◆ **Short task**
Convert the lines below into a Markdown table with two columns, Row and Line. Number each line in the Row column, and omit blank lines.

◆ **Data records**
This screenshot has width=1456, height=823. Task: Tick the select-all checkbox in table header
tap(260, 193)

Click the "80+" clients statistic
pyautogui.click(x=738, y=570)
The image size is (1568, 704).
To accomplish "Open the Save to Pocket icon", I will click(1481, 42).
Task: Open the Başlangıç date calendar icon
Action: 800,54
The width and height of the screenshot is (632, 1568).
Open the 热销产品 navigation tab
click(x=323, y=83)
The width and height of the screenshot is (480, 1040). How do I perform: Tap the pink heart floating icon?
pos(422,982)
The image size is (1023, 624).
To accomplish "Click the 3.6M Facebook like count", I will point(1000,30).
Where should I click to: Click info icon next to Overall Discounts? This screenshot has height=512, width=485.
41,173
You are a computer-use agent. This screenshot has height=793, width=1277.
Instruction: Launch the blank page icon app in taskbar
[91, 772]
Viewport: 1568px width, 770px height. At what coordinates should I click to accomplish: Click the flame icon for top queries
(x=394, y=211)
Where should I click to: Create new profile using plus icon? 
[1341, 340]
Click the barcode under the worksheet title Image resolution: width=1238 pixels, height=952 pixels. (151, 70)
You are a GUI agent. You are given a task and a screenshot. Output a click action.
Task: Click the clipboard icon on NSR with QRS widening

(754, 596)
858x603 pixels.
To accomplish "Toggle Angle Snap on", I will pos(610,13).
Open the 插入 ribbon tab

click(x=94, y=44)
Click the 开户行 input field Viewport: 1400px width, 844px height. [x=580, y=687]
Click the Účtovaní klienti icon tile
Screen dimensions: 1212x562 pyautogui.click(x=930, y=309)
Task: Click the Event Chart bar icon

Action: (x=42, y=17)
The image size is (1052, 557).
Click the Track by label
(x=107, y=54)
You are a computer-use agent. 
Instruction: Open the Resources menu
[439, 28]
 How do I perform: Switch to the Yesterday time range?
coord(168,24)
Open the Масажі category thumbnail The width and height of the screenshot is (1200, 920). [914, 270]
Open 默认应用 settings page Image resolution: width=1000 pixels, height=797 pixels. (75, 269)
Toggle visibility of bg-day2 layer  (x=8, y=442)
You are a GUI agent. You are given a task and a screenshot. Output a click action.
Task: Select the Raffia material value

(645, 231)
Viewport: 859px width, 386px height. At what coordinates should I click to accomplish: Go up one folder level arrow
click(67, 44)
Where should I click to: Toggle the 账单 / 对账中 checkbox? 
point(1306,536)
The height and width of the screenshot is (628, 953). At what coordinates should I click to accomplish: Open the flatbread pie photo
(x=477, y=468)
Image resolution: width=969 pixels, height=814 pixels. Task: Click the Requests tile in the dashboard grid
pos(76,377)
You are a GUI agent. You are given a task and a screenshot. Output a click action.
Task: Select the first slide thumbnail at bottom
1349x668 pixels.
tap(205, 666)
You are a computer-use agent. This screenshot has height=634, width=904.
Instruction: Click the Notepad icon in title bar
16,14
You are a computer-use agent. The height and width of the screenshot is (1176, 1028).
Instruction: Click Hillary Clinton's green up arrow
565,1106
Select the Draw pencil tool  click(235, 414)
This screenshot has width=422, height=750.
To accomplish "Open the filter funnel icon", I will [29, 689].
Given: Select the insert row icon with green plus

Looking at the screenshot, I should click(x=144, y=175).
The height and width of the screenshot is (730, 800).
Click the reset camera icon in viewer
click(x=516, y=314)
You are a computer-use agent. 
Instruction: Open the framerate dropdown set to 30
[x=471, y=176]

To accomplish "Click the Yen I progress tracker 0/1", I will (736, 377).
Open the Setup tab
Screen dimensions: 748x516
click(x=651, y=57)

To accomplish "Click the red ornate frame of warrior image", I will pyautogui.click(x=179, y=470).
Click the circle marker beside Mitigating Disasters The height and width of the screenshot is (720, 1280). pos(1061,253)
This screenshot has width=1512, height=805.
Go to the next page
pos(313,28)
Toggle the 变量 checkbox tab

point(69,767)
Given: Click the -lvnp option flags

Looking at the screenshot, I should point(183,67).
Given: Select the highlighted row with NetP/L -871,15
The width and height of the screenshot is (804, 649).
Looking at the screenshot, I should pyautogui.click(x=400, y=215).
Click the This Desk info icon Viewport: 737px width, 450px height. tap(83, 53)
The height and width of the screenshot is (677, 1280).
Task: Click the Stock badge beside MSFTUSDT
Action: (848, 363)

◆ **Output below**
| Row | Line |
|---|---|
| 1 | This screenshot has width=1456, height=823. Task: Tick the select-all checkbox in table header |
| 2 | tap(260, 193) |
| 3 | Click the "80+" clients statistic |
| 4 | pyautogui.click(x=738, y=570) |
| 5 | The image size is (1568, 704). |
| 6 | To accomplish "Open the Save to Pocket icon", I will click(1481, 42). |
| 7 | Task: Open the Başlangıç date calendar icon |
| 8 | Action: 800,54 |
| 9 | The width and height of the screenshot is (632, 1568). |
| 10 | Open the 热销产品 navigation tab |
| 11 | click(x=323, y=83) |
| 12 | The width and height of the screenshot is (480, 1040). How do I perform: Tap the pink heart floating icon? |
| 13 | pos(422,982) |
| 14 | The image size is (1023, 624). |
| 15 | To accomplish "Click the 3.6M Facebook like count", I will point(1000,30). |
| 16 | Where should I click to: Click info icon next to Overall Discounts? This screenshot has height=512, width=485. |
| 17 | 41,173 |
| 18 | You are a computer-use agent. This screenshot has height=793, width=1277. |
| 19 | Instruction: Launch the blank page icon app in taskbar |
| 20 | [91, 772] |
| 21 | Viewport: 1568px width, 770px height. At what coordinates should I click to accomplish: Click the flame icon for top queries |
| 22 | (x=394, y=211) |
| 23 | Where should I click to: Create new profile using plus icon?  |
| 24 | [1341, 340] |
| 25 | Click the barcode under the worksheet title Image resolution: width=1238 pixels, height=952 pixels. (151, 70) |
| 26 | You are a GUI agent. You are given a task and a screenshot. Output a click action. |
| 27 | Task: Click the clipboard icon on NSR with QRS widening |
| 28 | (754, 596) |
| 29 | 858x603 pixels. |
| 30 | To accomplish "Toggle Angle Snap on", I will pos(610,13). |
| 31 | Open the 插入 ribbon tab |
| 32 | click(x=94, y=44) |
| 33 | Click the 开户行 input field Viewport: 1400px width, 844px height. [x=580, y=687] |
| 34 | Click the Účtovaní klienti icon tile |
| 35 | Screen dimensions: 1212x562 pyautogui.click(x=930, y=309) |
| 36 | Task: Click the Event Chart bar icon |
| 37 | Action: (x=42, y=17) |
| 38 | The image size is (1052, 557). |
| 39 | Click the Track by label |
| 40 | (x=107, y=54) |
| 41 | You are a computer-use agent.  |
| 42 | Instruction: Open the Resources menu |
| 43 | [439, 28] |
| 44 |  How do I perform: Switch to the Yesterday time range? |
| 45 | coord(168,24) |
| 46 | Open the Масажі category thumbnail The width and height of the screenshot is (1200, 920). [914, 270] |
| 47 | Open 默认应用 settings page Image resolution: width=1000 pixels, height=797 pixels. (75, 269) |
| 48 | Toggle visibility of bg-day2 layer  (x=8, y=442) |
| 49 | You are a GUI agent. You are given a task and a screenshot. Output a click action. |
| 50 | Task: Select the Raffia material value |
| 51 | (645, 231) |
| 52 | Viewport: 859px width, 386px height. At what coordinates should I click to accomplish: Go up one folder level arrow |
| 53 | click(67, 44) |
| 54 | Where should I click to: Toggle the 账单 / 对账中 checkbox?  |
| 55 | point(1306,536) |
| 56 | The height and width of the screenshot is (628, 953). At what coordinates should I click to accomplish: Open the flatbread pie photo |
| 57 | (x=477, y=468) |
| 58 | Image resolution: width=969 pixels, height=814 pixels. Task: Click the Requests tile in the dashboard grid |
| 59 | pos(76,377) |
| 60 | You are a GUI agent. You are given a task and a screenshot. Output a click action. |
| 61 | Task: Select the first slide thumbnail at bottom |
| 62 | 1349x668 pixels. |
| 63 | tap(205, 666) |
| 64 | You are a computer-use agent. This screenshot has height=634, width=904. |
| 65 | Instruction: Click the Notepad icon in title bar |
| 66 | 16,14 |
| 67 | You are a computer-use agent. The height and width of the screenshot is (1176, 1028). |
| 68 | Instruction: Click Hillary Clinton's green up arrow |
| 69 | 565,1106 |
| 70 | Select the Draw pencil tool  click(235, 414) |
| 71 | This screenshot has width=422, height=750. |
| 72 | To accomplish "Open the filter funnel icon", I will [29, 689]. |
| 73 | Given: Select the insert row icon with green plus |
| 74 | Looking at the screenshot, I should click(x=144, y=175). |
| 75 | The height and width of the screenshot is (730, 800). |
| 76 | Click the reset camera icon in viewer |
| 77 | click(x=516, y=314) |
| 78 | You are a computer-use agent.  |
| 79 | Instruction: Open the framerate dropdown set to 30 |
| 80 | [x=471, y=176] |
| 81 | To accomplish "Click the Yen I progress tracker 0/1", I will (736, 377). |
| 82 | Open the Setup tab |
| 83 | Screen dimensions: 748x516 |
| 84 | click(x=651, y=57) |
| 85 | To accomplish "Click the red ornate frame of warrior image", I will pyautogui.click(x=179, y=470). |
| 86 | Click the circle marker beside Mitigating Disasters The height and width of the screenshot is (720, 1280). pos(1061,253) |
| 87 | This screenshot has width=1512, height=805. |
| 88 | Go to the next page |
| 89 | pos(313,28) |
| 90 | Toggle the 变量 checkbox tab |
| 91 | point(69,767) |
| 92 | Given: Click the -lvnp option flags |
| 93 | Looking at the screenshot, I should point(183,67). |
| 94 | Given: Select the highlighted row with NetP/L -871,15 |
| 95 | The width and height of the screenshot is (804, 649). |
| 96 | Looking at the screenshot, I should pyautogui.click(x=400, y=215). |
| 97 | Click the This Desk info icon Viewport: 737px width, 450px height. tap(83, 53) |
| 98 | The height and width of the screenshot is (677, 1280). |
| 99 | Task: Click the Stock badge beside MSFTUSDT |
| 100 | Action: (848, 363) |